Start of PROVIDED TEXT

Here's to anticipating summer breezes and warm sailing!
Beth and Evans
s/v Hawk
February 28, 2001
51 degrees 42 minutes North, 8 degrees 31 minutes West
Kinsale, Co. Cork, Ireland
Hello everyone!
Winter is drawing to a close, at least here in Ireland, and all three of us are eager to get underway once again. With the exception of a twenty-minute blizzard two days ago thanks to an intense low pressure system that came roaring down out of Iceland, the weather has been positively spring-like. We've even begun having high pressure systems again after not seeing any from mid-September until early January. The green leaves of daffodils and crocuses have pushed through the soil in every garden, and we've shed layers until we're routinely wearing only a light jacket ashore. Out on the water is a different matter, though, as the water temperatures have not yet begun to rebound from winter lows. Still, we've been out sailing several times and found it quite comfortable with three layers of clothes and the protection of our hard dodger.
While we enjoyed a few of the long, lazy days reading and studying Spanish we envisioned last fall, after Christmas these gave way to quite a bit of traveling. We spent a week in London around the London boat show, and both of us got a good dose of the big city - and a good dose of germs. It took us several weeks to recover, and we realized how long it has been since we've been in crowds and exposed to some serious colds and flu. Beth traveled back to London twice more to give slide shows and talks promoting "Following Seas," her second book that the UK publisher Adlard Coles brought out in the fall. Beth also returned to the States to spend some time with her father after he had hip replacement surgery. He's doing very well, though the six weeks non-weight bearing restriction has tested his patience to the limits.

End of PROVIDED TEXT
Start of RECORD EXTRACTS

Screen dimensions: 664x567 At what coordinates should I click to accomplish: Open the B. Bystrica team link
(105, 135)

End of RECORD EXTRACTS
Start of RECORD EXTRACTS

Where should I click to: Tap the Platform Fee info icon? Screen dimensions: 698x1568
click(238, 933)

End of RECORD EXTRACTS
Start of RECORD EXTRACTS

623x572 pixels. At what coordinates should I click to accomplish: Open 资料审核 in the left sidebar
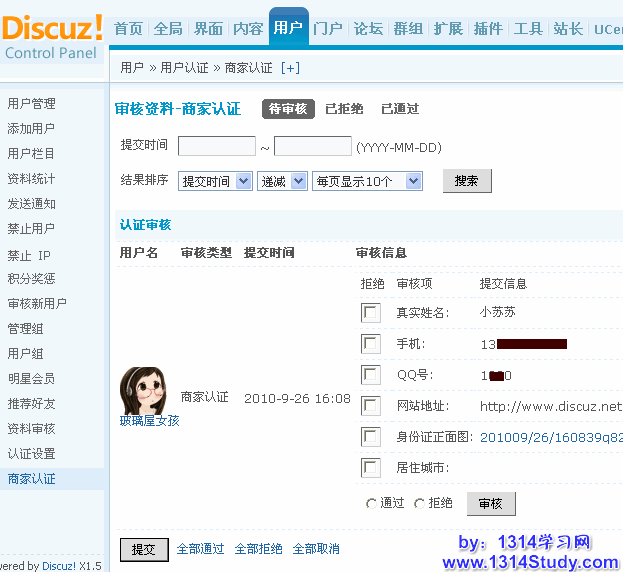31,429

End of RECORD EXTRACTS

**WHAT YOU WILL DO:**
Copy everything in the sailing letter from "Here's to anticipating" down to "Hello everyone!", swapping "Hawk" for "Falcon". The items have nothing to do with the sailing letter.

**WRITTEN REPLY:**
Here's to anticipating summer breezes and warm sailing!
Beth and Evans
s/v Falcon
February 28, 2001
51 degrees 42 minutes North, 8 degrees 31 minutes West
Kinsale, Co. Cork, Ireland
Hello everyone!